Scrutin du 29 novembreMatériel de guerre: le combat n’est pas fini
Les initiants de l’initiative reconnaissent leur défaite mais ils n’entendent pas baisser les bras et prévoient déjà d’autres initiatives.

Le peuple a rejeté dimanche l’initiative «Pour une interdiction du financement des producteurs de matériel de guerre» à 57%. Les initiants, déçus mais pas surpris, vont continuer leur combat, tandis que les opposants sont satisfaits que l’économie soit préservée.
Le score n’est «pas trop mauvais», selon Thomas Bruchez, secrétaire du Groupement pour une Suisse sans Armée (GSsA). «Une part de la population nous a entendus et nous soutient», a-t-il noté.

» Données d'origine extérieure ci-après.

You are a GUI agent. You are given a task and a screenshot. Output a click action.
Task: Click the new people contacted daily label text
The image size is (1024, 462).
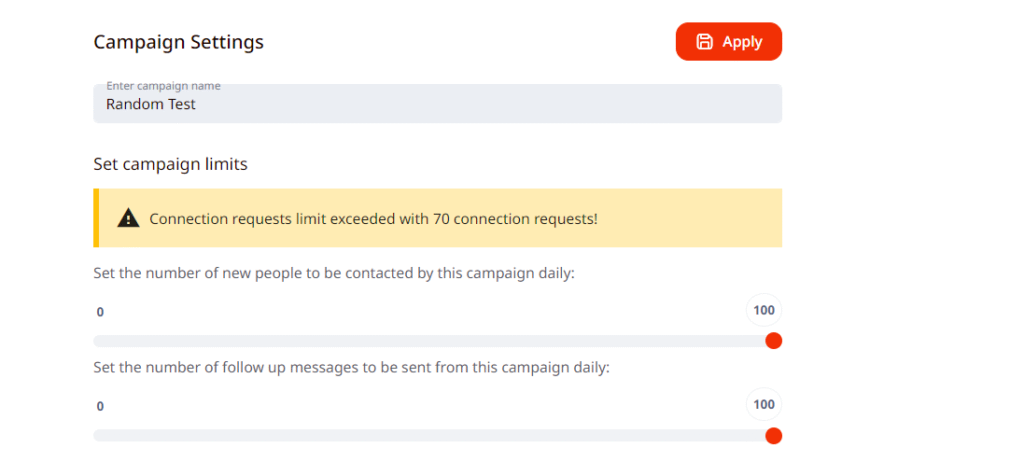(334, 273)
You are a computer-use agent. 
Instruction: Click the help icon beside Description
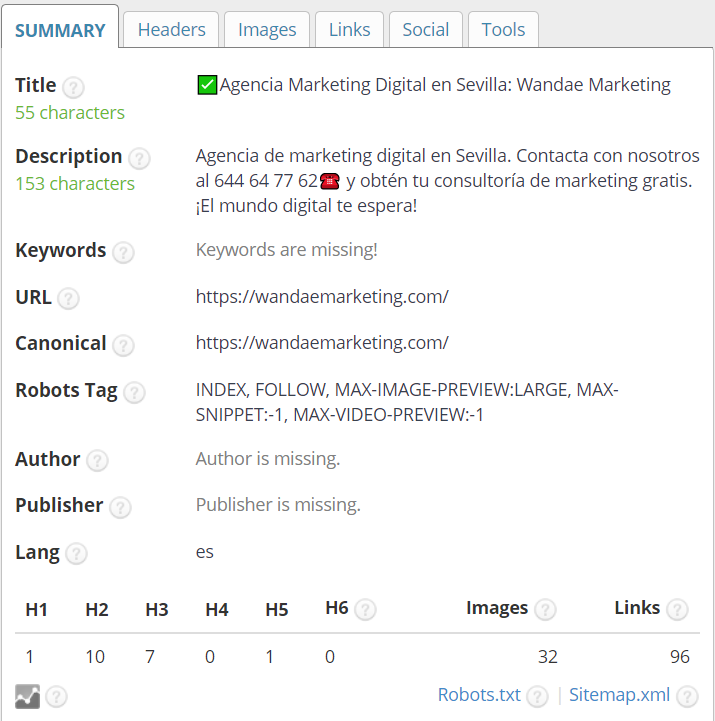pos(139,158)
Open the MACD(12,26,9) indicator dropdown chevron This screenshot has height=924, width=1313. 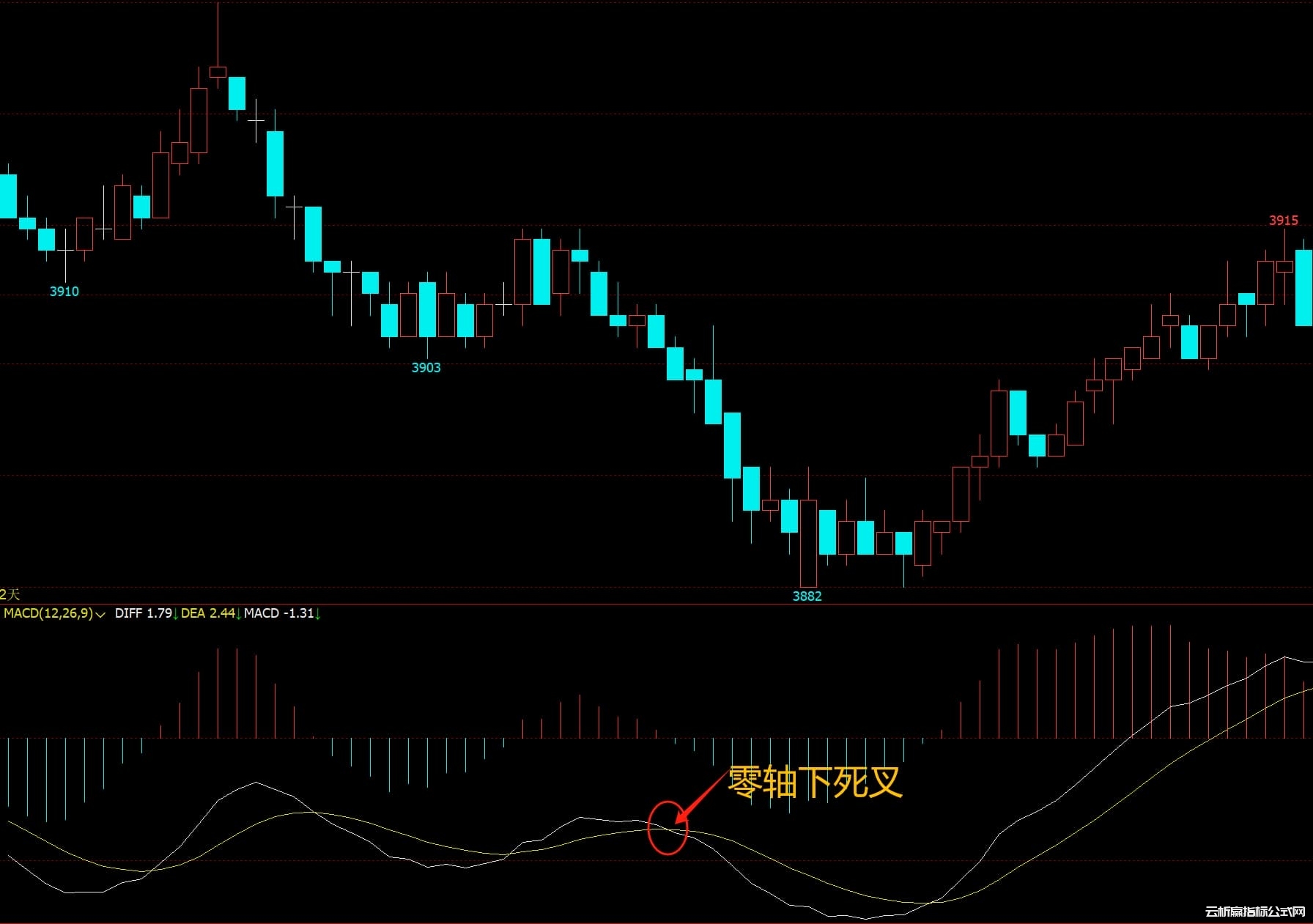tap(100, 614)
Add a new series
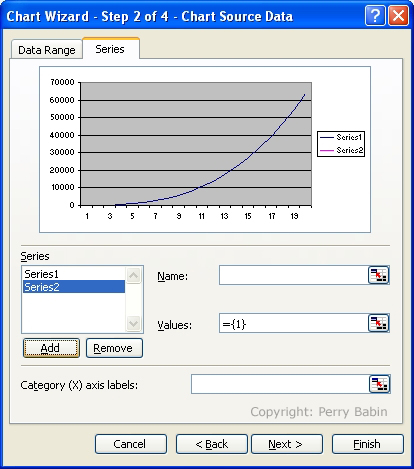The width and height of the screenshot is (414, 469). 51,348
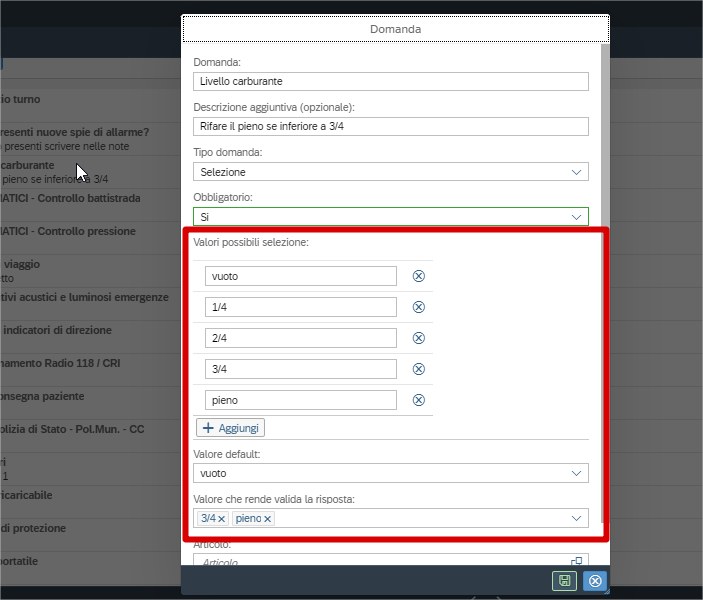Open Articolo value help icon

point(577,563)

Il mentionne l’autre initiative soumise au vote, l’initiative «Entreprises responsables – pour protéger l’être humain et l’environnement», qui a pris «beaucoup de place» dans les débats. Et de pointer du doigt «une campagne de la peur des opposants».
Chez les Jeunes Verts, c’est la déception. «Mais le résultat ne nous surprend pas vraiment», a déclaré Julia Küng, coprésidente du parti. Ada Marra (PS/VD) a, elle, indiqué que ce n’est que le début: «On a perdu une bataille, pas la guerre». La conseillère nationale note toutefois que la neutralité «en prend un coup».
Pour Lisa Mazzone (Verts/GE), «l’initiative sur le commerce de guerre» a mis en évidence le rôle de la Banque nationale suisse (BNS), une entreprise de l’Etat qui brasse des centaines de milliards de francs, et ses pratiques parfois contradictoires avec notre politique. «Ces dissonances vont émerger toujours plus dans le débat public et le Parlement va devoir s’y intéresser», a ajouté la conseillère aux Etats genevoise.
«Solutions extrêmes»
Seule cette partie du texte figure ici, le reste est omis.